_What you are asked to do_
Exercise in exact copying. Transcribe every entry that follows, word for word.
==============================
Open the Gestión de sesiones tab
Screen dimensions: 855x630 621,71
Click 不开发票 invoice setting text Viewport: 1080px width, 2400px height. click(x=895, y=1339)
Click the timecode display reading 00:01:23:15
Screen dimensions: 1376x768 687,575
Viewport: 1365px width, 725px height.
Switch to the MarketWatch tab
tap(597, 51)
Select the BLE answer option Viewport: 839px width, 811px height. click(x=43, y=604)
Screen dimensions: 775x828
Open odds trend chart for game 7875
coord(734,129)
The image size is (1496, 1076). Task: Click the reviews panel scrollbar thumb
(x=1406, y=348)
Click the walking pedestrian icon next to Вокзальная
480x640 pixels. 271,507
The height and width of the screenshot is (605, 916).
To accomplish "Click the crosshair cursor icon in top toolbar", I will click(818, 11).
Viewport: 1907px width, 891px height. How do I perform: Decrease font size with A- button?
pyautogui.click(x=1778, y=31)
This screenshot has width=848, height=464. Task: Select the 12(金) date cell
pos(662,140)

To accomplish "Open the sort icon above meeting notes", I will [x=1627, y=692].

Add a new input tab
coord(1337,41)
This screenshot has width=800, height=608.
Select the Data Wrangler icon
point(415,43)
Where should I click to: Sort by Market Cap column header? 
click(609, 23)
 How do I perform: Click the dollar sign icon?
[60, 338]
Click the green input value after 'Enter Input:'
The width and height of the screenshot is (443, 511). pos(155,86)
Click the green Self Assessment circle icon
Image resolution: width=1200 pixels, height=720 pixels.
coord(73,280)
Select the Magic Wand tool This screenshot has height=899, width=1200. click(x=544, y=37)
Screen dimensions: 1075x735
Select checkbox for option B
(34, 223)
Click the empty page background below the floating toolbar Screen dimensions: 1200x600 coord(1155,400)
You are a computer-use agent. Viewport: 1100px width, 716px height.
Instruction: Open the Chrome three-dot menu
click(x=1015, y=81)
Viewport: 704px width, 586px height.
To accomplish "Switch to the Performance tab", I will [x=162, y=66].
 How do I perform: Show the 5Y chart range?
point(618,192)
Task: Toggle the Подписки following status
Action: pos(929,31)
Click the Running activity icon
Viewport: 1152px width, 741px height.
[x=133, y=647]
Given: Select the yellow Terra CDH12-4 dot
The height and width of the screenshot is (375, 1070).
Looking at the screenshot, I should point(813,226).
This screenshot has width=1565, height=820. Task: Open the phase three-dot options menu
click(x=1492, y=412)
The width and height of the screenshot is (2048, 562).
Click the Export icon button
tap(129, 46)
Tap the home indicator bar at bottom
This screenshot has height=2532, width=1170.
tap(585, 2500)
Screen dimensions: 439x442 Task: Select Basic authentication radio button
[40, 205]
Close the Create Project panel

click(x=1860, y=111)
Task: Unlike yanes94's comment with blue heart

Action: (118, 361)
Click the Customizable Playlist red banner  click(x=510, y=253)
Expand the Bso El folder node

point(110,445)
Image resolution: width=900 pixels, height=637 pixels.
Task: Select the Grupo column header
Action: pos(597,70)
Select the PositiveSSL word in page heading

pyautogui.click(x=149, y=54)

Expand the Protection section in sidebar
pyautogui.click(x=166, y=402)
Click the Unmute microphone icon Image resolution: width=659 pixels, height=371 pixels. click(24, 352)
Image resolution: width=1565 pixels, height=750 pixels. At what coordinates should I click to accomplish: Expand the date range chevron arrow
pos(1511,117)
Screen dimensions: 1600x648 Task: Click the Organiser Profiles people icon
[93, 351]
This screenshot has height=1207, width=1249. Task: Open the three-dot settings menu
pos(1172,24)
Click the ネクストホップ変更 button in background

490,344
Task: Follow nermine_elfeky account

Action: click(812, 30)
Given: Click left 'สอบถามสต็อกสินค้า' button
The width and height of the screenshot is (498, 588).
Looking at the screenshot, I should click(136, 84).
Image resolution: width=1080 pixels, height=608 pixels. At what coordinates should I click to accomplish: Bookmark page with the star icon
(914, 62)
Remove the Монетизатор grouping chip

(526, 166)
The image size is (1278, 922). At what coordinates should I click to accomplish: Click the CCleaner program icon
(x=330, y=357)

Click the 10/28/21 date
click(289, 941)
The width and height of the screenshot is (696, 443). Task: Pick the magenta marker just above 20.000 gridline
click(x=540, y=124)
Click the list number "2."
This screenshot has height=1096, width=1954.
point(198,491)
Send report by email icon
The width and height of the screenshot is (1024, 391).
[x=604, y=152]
==============================
_Written answer_
Open the Gestión de sesiones tab
Screen dimensions: 855x630 621,71
Click 不开发票 invoice setting text Viewport: 1080px width, 2400px height. click(x=895, y=1339)
Click the timecode display reading 00:01:23:15
Screen dimensions: 1376x768 687,575
Viewport: 1365px width, 725px height.
Switch to the MarketWatch tab
tap(597, 51)
Select the BLE answer option Viewport: 839px width, 811px height. click(x=43, y=604)
Screen dimensions: 775x828
Open odds trend chart for game 7875
coord(734,129)
The image size is (1496, 1076). Task: Click the reviews panel scrollbar thumb
(x=1406, y=348)
Click the walking pedestrian icon next to Вокзальная
480x640 pixels. 271,507
The height and width of the screenshot is (605, 916).
To accomplish "Click the crosshair cursor icon in top toolbar", I will click(818, 11).
Viewport: 1907px width, 891px height. How do I perform: Decrease font size with A- button?
pyautogui.click(x=1778, y=31)
This screenshot has width=848, height=464. Task: Select the 12(金) date cell
pos(662,140)

To accomplish "Open the sort icon above meeting notes", I will [x=1627, y=692].

Add a new input tab
coord(1337,41)
This screenshot has width=800, height=608.
Select the Data Wrangler icon
point(415,43)
Where should I click to: Sort by Market Cap column header? 
click(609, 23)
 How do I perform: Click the dollar sign icon?
[60, 338]
Click the green input value after 'Enter Input:'
The width and height of the screenshot is (443, 511). pos(155,86)
Click the green Self Assessment circle icon
Image resolution: width=1200 pixels, height=720 pixels.
coord(73,280)
Select the Magic Wand tool This screenshot has height=899, width=1200. click(x=544, y=37)
Screen dimensions: 1075x735
Select checkbox for option B
(34, 223)
Click the empty page background below the floating toolbar Screen dimensions: 1200x600 coord(1155,400)
You are a computer-use agent. Viewport: 1100px width, 716px height.
Instruction: Open the Chrome three-dot menu
click(x=1015, y=81)
Viewport: 704px width, 586px height.
To accomplish "Switch to the Performance tab", I will [x=162, y=66].
 How do I perform: Show the 5Y chart range?
point(618,192)
Task: Toggle the Подписки following status
Action: pos(929,31)
Click the Running activity icon
Viewport: 1152px width, 741px height.
[x=133, y=647]
Given: Select the yellow Terra CDH12-4 dot
The height and width of the screenshot is (375, 1070).
Looking at the screenshot, I should point(813,226).
This screenshot has width=1565, height=820. Task: Open the phase three-dot options menu
click(x=1492, y=412)
The width and height of the screenshot is (2048, 562).
Click the Export icon button
tap(129, 46)
Tap the home indicator bar at bottom
This screenshot has height=2532, width=1170.
tap(585, 2500)
Screen dimensions: 439x442 Task: Select Basic authentication radio button
[40, 205]
Close the Create Project panel

click(x=1860, y=111)
Task: Unlike yanes94's comment with blue heart

Action: (118, 361)
Click the Customizable Playlist red banner  click(x=510, y=253)
Expand the Bso El folder node

point(110,445)
Image resolution: width=900 pixels, height=637 pixels.
Task: Select the Grupo column header
Action: pos(597,70)
Select the PositiveSSL word in page heading

pyautogui.click(x=149, y=54)

Expand the Protection section in sidebar
pyautogui.click(x=166, y=402)
Click the Unmute microphone icon Image resolution: width=659 pixels, height=371 pixels. click(24, 352)
Image resolution: width=1565 pixels, height=750 pixels. At what coordinates should I click to accomplish: Expand the date range chevron arrow
pos(1511,117)
Screen dimensions: 1600x648 Task: Click the Organiser Profiles people icon
[93, 351]
This screenshot has height=1207, width=1249. Task: Open the three-dot settings menu
pos(1172,24)
Click the ネクストホップ変更 button in background

490,344
Task: Follow nermine_elfeky account

Action: click(812, 30)
Given: Click left 'สอบถามสต็อกสินค้า' button
The width and height of the screenshot is (498, 588).
Looking at the screenshot, I should click(136, 84).
Image resolution: width=1080 pixels, height=608 pixels. At what coordinates should I click to accomplish: Bookmark page with the star icon
(914, 62)
Remove the Монетизатор grouping chip

(526, 166)
The image size is (1278, 922). At what coordinates should I click to accomplish: Click the CCleaner program icon
(x=330, y=357)

Click the 10/28/21 date
click(289, 941)
The width and height of the screenshot is (696, 443). Task: Pick the magenta marker just above 20.000 gridline
click(x=540, y=124)
Click the list number "2."
This screenshot has height=1096, width=1954.
point(198,491)
Send report by email icon
The width and height of the screenshot is (1024, 391).
[x=604, y=152]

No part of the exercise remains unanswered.